冠字号查询系统中HBase写入数据性能测试

    机器说明:4台centos虚拟机,每台分别配置2G内存

    测试步骤:

为了方便测试,利用hbase shell新建表如下:

create 'identify01', {NAME => 'op_www', VERSIONS => 1000},SPLITS => ['AAAR3333','AABI6666']
create 'identify02', {NAME => 'op_www', VERSIONS => 1000},SPLITS => ['AAAR3333','AABI6666']
create 'identify03', {NAME => 'op_www', VERSIONS => 1000},SPLITS => ['AAAR3333','AABI6666']
create 'identify04', {NAME => 'op_www', VERSIONS => 1000},SPLITS => ['AAAR3333','AABI6666']
create 'identify05', {NAME => 'op_www', VERSIONS => 1000},SPLITS => ['AAAR3333','AABI6666']
create 'identify07', {NAME => 'op_www', VERSIONS => 1000},SPLITS => ['AAAR3333','AABI6666']
create 'identify08', {NAME => 'op_www', VERSIONS => 1000},SPLITS => ['AAAR3333','AABI6666']
create 'identify09', {NAME => 'op_www', VERSIONS => 1000},
SPLITS => [' AAAK3999',' AAAU7999',' AABF1999',' AABP5999']

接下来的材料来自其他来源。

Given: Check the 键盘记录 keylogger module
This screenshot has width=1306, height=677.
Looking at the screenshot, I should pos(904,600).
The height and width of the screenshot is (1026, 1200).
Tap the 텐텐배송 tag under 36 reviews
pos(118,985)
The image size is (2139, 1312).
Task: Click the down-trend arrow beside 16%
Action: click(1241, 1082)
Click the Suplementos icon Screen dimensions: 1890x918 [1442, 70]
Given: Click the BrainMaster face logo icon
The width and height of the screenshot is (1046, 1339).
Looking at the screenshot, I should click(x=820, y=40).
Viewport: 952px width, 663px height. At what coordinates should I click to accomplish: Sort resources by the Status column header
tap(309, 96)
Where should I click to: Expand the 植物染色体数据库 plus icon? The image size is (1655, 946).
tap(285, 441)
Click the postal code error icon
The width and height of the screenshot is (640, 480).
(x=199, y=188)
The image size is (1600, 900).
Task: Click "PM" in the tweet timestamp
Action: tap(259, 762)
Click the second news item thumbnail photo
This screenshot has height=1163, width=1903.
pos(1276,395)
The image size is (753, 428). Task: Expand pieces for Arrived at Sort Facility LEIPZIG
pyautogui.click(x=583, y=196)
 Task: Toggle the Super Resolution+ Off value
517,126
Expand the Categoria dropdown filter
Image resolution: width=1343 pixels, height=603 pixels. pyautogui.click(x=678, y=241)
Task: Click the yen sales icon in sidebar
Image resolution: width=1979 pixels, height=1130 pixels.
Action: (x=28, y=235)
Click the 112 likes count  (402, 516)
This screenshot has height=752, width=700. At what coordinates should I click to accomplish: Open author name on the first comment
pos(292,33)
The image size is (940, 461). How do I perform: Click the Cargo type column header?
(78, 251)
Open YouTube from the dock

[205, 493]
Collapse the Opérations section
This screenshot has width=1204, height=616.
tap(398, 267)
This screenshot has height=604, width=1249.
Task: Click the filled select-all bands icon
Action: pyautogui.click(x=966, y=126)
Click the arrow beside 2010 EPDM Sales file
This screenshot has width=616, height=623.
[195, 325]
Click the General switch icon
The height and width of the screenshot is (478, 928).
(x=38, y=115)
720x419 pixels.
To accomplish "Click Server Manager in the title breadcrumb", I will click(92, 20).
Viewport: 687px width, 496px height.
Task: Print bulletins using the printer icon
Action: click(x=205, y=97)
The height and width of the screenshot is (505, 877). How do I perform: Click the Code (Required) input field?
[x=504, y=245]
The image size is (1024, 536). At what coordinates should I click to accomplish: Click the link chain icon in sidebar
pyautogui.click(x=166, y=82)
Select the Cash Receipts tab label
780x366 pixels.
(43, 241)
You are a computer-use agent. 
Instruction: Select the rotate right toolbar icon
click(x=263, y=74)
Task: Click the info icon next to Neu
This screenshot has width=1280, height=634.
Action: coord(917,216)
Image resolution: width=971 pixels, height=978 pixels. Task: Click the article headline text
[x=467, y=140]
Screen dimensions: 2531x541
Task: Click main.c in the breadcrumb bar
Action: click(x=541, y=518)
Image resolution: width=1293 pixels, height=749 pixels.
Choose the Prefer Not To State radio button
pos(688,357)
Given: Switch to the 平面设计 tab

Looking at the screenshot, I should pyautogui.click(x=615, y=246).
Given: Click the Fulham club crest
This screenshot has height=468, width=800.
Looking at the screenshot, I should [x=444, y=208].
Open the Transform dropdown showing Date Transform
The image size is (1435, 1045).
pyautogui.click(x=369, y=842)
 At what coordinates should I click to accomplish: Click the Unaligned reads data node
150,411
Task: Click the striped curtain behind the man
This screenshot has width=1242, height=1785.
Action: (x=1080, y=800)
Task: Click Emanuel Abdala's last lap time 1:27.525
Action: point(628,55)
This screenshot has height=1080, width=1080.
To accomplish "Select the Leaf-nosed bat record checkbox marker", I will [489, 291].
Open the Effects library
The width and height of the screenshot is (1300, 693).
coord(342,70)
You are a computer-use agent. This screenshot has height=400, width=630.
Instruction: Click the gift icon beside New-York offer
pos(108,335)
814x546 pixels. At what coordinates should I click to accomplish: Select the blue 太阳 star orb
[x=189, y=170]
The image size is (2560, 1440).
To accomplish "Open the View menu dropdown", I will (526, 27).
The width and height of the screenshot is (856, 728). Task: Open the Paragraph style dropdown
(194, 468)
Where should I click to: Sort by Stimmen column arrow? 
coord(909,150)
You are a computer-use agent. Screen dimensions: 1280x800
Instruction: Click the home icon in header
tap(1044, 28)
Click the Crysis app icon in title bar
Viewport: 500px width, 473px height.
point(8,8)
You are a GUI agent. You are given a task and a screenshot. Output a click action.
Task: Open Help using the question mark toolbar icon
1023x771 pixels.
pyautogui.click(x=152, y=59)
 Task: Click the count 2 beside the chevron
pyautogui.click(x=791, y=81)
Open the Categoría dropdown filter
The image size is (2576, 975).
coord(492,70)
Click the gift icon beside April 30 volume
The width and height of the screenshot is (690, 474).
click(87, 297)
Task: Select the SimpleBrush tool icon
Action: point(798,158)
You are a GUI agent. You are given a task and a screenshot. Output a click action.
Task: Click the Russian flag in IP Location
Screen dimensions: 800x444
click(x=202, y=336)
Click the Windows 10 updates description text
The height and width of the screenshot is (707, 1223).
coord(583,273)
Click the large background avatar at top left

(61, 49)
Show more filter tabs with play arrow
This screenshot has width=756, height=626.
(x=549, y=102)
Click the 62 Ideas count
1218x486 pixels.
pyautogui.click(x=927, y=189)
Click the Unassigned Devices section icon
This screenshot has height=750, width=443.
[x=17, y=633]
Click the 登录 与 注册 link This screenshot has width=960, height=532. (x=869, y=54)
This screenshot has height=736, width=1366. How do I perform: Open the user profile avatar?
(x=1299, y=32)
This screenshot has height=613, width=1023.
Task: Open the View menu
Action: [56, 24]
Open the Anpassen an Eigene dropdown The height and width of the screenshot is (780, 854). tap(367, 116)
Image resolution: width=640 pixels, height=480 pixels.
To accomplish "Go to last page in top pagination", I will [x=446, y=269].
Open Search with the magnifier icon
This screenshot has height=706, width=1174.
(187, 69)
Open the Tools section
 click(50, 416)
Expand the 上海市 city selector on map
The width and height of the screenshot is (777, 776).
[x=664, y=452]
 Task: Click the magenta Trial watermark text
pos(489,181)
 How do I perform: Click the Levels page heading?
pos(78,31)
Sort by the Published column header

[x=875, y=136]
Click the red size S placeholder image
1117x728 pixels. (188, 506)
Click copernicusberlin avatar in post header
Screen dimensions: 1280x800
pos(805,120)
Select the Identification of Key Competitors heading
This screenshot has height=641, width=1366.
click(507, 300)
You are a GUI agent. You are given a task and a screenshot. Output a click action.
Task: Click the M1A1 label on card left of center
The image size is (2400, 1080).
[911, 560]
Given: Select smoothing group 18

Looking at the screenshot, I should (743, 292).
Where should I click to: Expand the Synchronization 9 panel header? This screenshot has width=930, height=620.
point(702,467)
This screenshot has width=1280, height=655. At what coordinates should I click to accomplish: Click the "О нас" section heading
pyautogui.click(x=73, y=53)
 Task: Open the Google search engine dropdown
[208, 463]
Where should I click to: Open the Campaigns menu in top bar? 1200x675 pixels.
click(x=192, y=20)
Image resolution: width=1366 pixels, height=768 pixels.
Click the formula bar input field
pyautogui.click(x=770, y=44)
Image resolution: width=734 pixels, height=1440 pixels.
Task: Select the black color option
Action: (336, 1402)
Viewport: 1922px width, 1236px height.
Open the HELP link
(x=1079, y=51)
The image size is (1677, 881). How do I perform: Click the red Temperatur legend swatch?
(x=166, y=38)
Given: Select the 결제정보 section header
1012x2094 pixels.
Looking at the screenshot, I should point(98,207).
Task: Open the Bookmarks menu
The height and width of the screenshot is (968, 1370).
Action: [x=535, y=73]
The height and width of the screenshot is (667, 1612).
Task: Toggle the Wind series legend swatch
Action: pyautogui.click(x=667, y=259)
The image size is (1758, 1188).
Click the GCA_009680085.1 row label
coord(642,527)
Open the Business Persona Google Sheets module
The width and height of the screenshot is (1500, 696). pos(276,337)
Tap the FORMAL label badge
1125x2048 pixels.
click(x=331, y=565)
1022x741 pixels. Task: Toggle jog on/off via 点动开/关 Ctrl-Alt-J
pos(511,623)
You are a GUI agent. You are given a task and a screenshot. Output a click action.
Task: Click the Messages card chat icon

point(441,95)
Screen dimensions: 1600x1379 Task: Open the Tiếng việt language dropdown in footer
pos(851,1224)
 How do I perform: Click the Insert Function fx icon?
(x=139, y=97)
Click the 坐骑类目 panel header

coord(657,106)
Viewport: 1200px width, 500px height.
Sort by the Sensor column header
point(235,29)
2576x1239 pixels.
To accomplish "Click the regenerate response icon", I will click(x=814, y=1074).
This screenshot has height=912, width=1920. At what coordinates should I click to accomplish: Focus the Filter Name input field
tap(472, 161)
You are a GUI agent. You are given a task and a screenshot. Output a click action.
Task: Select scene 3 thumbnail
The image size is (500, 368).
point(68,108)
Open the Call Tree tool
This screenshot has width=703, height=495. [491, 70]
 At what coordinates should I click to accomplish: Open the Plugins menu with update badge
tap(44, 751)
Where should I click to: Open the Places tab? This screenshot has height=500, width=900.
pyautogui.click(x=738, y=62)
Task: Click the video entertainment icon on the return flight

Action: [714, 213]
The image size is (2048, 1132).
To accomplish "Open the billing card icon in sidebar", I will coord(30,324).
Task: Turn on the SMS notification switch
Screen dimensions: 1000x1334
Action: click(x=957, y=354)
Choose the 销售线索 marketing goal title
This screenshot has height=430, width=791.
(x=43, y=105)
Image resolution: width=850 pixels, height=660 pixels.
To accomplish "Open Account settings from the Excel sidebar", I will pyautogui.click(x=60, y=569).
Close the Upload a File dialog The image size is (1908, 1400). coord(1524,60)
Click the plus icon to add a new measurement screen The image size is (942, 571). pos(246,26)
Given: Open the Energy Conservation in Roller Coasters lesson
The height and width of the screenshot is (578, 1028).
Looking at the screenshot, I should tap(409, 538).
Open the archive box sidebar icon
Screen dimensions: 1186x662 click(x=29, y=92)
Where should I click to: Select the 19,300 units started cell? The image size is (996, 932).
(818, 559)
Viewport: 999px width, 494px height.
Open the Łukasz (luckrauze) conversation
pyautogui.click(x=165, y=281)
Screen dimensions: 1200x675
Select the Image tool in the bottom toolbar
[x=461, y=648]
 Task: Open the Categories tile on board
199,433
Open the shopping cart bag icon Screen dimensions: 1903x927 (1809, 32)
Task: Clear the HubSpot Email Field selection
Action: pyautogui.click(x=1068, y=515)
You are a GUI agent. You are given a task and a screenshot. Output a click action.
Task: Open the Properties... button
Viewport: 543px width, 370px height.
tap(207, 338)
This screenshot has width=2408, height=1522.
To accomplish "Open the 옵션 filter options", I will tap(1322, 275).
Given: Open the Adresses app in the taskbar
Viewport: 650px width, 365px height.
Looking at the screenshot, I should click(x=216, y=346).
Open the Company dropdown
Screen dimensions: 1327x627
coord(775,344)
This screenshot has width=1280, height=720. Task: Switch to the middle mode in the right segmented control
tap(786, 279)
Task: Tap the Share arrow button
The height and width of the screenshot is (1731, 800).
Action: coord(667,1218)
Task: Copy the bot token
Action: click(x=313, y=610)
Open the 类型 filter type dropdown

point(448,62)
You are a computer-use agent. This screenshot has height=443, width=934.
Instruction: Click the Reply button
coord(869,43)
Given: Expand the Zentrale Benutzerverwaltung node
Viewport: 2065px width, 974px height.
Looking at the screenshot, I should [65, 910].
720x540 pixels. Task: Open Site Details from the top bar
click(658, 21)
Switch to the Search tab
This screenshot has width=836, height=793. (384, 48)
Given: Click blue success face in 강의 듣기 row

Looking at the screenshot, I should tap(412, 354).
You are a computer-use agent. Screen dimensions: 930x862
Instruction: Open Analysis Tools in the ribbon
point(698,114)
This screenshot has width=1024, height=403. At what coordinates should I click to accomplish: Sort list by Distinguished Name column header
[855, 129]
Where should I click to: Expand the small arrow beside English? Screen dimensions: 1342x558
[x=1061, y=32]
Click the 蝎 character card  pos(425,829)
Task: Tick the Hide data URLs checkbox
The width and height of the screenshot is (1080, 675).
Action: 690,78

1.  利用hbase2hbase的MR程序将表'identify_rmb_records'的数据分别导入上述建立的表中。

2.  按照冠字号生成规则,随机生成10w条、20w条数据分别保存在test_10.txt、test_20.txt中。

3.  读取test_10.txt文件数据,然后利用HBase Java API单线程将数据插入identify01表中、利用HBase Java API多线程(5线程,每线程10w条数据)将数据插入identify03表中、利用HBase Java API多线程(10线程,每线程10w条数据)将数据插入identify04表中。

4.  读取test_20.txt文件数据,然后利用HBase Java API单线程将数据插入identify02表中、利用HBase Java API多线程(5线程,每线程20w条数据)将数据插入identify05表中。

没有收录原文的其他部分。